++++ QUOTED PASSAGE ++++
The new antibody attacks 99 percent of known HIV strains and prevents infection in primates. The study, published in the medical journal Science on September 20, and in collaboration with the U.S. National Institutes of Health (NIH), suggests that three antibodies combined together prevents infection in macaques. Clinical human trials are expected to begin in 2018.

Scientists across the globe have been competitively racing away at the conquest to engineer bispecific and trispecific antibodies to be the first to achieve an antibody-based treatment or even an HIV vaccine. The prize to be won?

His or her name etched in history.

Recently scientists from Harvard Medical School, Massachusetts Institute of Technology and The Scripps Research Institute all contributed to the findings. Twenty-four macaques were given antibodies and were later injected with two strains of SHIV (ape HIV). None of the monkeys who were given one specific antibody combination developed an infection.

The winning recipe combines the structures of three antibodies called VRC01, PGDM1400 and 10E8v4. Each SHIV strain would be susceptible to one antibody, while resistant to the others. Monkeys that were given only one or the other antibody were infected, but the ones that received the trispecific antibody show no signs of infection. The antibodies target infected cells in multiple ways, and the technology could eventually be applied to treatments against other infections, cancer and autoimmune diseases.

Paris-based pharmaceutical company Sanofi was part of the collaborative course of study. "They are more potent and have greater breadth than any single naturally occurring antibody that's been discovered," Gary J. Nabel, M.D., Ph.D., Chief Scientific Officer at Sanofi, told BBC online. "We're getting 99% coverage, and getting coverage at very low concentrations of the antibody." The National Institute of Allergy and Infectious Diseases, (NIAID) Vaccine Research Center (VRC) is also involved in the study.

Incredibly, the antibody works better than the naturally-occurring antibodies it was engineered from. The best naturally-occurring antibodies are capable of targeting up to 90 percent of HIV strains. People who are born with two copies of the CCR5 delta32 gene, from each parent, are the only ones who are virtually immune to HIV.
++++ EXTRACTED DATA ++++
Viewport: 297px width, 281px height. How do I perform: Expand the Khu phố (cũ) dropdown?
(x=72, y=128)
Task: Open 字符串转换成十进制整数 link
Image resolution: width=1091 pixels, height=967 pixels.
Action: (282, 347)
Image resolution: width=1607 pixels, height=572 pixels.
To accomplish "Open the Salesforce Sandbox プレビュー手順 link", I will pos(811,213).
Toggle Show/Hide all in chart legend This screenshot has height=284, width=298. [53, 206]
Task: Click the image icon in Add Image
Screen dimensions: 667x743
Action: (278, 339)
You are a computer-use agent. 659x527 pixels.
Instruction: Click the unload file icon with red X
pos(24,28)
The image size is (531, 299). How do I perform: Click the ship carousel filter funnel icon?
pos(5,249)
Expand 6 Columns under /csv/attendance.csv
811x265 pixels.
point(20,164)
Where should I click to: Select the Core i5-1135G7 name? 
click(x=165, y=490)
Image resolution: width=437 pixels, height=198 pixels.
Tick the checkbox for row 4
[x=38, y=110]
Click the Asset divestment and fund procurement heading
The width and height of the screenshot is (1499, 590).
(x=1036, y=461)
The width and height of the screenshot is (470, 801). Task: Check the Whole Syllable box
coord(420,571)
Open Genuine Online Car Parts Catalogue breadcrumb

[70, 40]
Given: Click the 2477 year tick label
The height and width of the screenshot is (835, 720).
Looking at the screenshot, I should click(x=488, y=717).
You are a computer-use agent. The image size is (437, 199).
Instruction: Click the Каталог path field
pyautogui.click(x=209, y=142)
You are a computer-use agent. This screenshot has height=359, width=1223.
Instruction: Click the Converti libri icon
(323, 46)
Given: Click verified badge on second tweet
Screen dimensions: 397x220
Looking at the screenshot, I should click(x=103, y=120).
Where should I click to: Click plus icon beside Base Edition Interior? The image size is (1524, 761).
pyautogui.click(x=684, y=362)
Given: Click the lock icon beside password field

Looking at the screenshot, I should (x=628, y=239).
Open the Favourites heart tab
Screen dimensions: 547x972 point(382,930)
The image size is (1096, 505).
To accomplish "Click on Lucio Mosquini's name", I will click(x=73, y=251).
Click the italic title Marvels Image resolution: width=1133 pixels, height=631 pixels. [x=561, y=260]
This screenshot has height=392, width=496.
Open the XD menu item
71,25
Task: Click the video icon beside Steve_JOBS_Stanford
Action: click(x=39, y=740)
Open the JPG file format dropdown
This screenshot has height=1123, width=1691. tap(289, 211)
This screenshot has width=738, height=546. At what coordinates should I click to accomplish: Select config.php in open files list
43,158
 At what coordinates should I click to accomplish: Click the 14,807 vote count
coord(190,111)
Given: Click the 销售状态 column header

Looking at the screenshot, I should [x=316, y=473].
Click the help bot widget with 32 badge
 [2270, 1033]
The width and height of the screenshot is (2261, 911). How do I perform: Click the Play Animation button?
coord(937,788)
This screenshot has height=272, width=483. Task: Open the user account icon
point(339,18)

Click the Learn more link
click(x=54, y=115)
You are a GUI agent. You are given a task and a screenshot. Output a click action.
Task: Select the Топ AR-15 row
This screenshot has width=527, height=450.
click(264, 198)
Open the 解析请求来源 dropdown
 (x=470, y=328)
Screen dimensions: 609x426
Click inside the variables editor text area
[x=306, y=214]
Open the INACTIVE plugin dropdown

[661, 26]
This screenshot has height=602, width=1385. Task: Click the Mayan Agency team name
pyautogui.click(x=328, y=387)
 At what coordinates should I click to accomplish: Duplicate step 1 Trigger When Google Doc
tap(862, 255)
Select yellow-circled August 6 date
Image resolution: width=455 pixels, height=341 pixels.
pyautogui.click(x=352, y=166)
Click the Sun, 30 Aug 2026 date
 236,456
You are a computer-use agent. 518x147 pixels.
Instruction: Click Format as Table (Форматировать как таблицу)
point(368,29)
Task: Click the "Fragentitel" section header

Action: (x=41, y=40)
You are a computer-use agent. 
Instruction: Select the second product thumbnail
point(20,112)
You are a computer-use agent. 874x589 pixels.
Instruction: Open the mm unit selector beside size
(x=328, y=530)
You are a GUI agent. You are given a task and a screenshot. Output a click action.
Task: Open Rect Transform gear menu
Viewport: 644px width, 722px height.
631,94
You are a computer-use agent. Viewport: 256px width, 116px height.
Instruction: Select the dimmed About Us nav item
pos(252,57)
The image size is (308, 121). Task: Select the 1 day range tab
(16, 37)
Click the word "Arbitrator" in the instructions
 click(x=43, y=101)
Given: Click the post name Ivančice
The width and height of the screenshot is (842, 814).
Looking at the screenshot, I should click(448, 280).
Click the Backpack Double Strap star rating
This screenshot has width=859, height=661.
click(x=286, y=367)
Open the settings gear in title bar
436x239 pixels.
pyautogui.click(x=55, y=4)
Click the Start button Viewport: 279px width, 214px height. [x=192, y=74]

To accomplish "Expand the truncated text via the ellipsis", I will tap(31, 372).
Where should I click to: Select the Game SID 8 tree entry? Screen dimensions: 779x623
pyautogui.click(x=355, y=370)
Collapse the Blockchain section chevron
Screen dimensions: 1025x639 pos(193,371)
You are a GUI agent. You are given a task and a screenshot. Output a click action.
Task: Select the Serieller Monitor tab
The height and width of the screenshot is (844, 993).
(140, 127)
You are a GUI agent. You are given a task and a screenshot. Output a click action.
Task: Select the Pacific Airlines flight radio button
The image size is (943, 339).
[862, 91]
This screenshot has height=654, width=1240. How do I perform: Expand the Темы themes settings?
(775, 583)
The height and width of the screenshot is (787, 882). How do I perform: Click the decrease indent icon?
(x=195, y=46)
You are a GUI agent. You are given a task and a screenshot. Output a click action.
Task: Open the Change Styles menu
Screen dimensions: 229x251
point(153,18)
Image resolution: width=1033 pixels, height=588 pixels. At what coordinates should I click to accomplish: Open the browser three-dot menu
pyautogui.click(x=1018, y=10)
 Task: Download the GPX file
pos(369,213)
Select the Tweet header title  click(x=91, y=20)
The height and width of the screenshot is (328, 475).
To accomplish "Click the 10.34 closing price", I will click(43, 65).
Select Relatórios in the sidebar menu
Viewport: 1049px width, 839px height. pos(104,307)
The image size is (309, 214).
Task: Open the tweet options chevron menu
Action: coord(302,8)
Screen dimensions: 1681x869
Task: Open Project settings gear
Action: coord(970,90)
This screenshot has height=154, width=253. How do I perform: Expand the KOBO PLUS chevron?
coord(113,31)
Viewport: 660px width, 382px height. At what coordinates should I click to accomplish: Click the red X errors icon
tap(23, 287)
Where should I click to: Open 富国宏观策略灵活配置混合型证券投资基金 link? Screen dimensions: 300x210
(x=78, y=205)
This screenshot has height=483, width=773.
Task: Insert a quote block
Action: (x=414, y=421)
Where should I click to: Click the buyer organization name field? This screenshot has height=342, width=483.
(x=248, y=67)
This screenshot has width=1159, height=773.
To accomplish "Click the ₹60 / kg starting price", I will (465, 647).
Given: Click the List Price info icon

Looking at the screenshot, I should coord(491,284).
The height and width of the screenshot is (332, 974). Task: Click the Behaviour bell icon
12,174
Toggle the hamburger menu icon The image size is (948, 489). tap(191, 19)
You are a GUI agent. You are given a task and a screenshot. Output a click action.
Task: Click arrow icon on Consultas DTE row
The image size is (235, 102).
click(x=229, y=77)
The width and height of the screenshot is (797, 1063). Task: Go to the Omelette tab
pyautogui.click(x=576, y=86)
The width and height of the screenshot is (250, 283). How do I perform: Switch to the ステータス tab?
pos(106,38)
++++
* [TASKS FOR THIS EXERCISE]:
1) According to the HIV antibody article, which three antibodies make up the winning combination?
2) Resume the HIV antibody article after its final sentence.
The rows have no connection to the HIV antibody article.

* [YOUR RESPONSES]:
1) VRC01, PGDM1400 and 10E8v4.

2)
HIV's unique ability to mutate lets it adapt to nearly any situation the body or doctors can throw at it. Because of this, a host of HIV variations exists within a single patient's body. “Evolutionary modeling studies indicate less than a century has passed since the most recent common ancestor of the HIV-1 pandemic strains and, in that time frame, an extraordinarily diverse viral population has developed,” wrote researchers. That's the reason it's taken so long to get anywhere with an HIV vaccine. This means that there's as many variation of HIV as there are strains of influenza across the globe during peak flu season.

But other HIV patients develop what they call super-antibodies. It's human nature to eventually conquer over plagues and develop resistances to the worst diseases mankind has known. But the study's trispecific antibody works better than even naturally-occurring super-antibodies, which gives an indication to how important the technology will be.

There is currently no vaccine for HIV.

PrEP is the closest thing we have to a preventative vaccine—a prophylactic. But obviously PrEP itself isn't going to end the HIV epidemic in America.

Meanwhile, in South Africa, where HIV dominates, another study is underway. The study called HVTN 702 is examining one of the only vaccine candidates that have shown any actual success—the RV144 vaccine regimen. There, 5,400 men and women will be enrolled into the study. They'll all receive five injections of the vaccine over the course of a year.

In Thailand, another trial examined an HIV antibody candidate effectively blocked HIV infection in a man for 10 months.

The Joint United Nations Programme on HIV/AIDS (UNAIDS) estimates that worldwide, 36.7 million people have died from AIDS, and 30 percent of those who are HIV positive don't know their status. And it America's responsibility to lead the fight against disease, which includes developing a vaccine that works.

Given these new developments, it's safe to say that a vaccine is just around the corner, and hope is on the way.